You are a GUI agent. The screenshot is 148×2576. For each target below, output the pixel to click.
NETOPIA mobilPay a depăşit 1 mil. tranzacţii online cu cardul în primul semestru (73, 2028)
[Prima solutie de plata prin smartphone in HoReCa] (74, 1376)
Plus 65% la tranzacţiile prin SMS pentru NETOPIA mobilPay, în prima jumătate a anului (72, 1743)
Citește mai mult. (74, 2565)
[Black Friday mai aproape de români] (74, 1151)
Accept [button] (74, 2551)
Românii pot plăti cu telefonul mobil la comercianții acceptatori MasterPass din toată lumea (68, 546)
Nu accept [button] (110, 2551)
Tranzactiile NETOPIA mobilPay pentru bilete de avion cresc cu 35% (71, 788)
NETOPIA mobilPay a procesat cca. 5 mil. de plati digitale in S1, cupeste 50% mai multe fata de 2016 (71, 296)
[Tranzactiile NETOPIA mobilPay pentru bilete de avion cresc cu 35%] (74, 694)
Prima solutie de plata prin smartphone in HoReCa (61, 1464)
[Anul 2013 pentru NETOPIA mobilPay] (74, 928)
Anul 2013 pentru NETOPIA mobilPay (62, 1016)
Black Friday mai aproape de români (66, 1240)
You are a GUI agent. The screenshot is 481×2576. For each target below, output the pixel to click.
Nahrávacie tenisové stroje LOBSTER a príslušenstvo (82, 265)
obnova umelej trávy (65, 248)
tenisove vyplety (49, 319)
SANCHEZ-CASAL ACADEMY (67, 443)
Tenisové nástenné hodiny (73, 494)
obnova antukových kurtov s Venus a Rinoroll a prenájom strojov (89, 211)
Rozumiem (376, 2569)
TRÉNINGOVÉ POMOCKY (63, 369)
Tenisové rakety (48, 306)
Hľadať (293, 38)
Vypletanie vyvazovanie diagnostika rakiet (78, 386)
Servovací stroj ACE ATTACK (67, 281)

══════

Nothing but the lines from the one containing "Accept [button] (74, 2551)" to the end of the records above should appear, each copied exactly.

Accept [button] (74, 2551)
Românii pot plăti cu telefonul mobil la comercianții acceptatori MasterPass din toată lumea (68, 546)
Nu accept [button] (110, 2551)
Tranzactiile NETOPIA mobilPay pentru bilete de avion cresc cu 35% (71, 788)
NETOPIA mobilPay a procesat cca. 5 mil. de plati digitale in S1, cupeste 50% mai multe fata de 2016 (71, 296)
[Tranzactiile NETOPIA mobilPay pentru bilete de avion cresc cu 35%] (74, 694)
Prima solutie de plata prin smartphone in HoReCa (61, 1464)
[Anul 2013 pentru NETOPIA mobilPay] (74, 928)
Anul 2013 pentru NETOPIA mobilPay (62, 1016)
Black Friday mai aproape de români (66, 1240)
You are a GUI agent. The screenshot is 481×2576. For each target below, output the pixel to click.
Nahrávacie tenisové stroje LOBSTER a príslušenstvo (82, 265)
obnova umelej trávy (65, 248)
tenisove vyplety (49, 319)
SANCHEZ-CASAL ACADEMY (67, 443)
Tenisové nástenné hodiny (73, 494)
obnova antukových kurtov s Venus a Rinoroll a prenájom strojov (89, 211)
Rozumiem (376, 2569)
TRÉNINGOVÉ POMOCKY (63, 369)
Tenisové rakety (48, 306)
Hľadať (293, 38)
Vypletanie vyvazovanie diagnostika rakiet (78, 386)
Servovací stroj ACE ATTACK (67, 281)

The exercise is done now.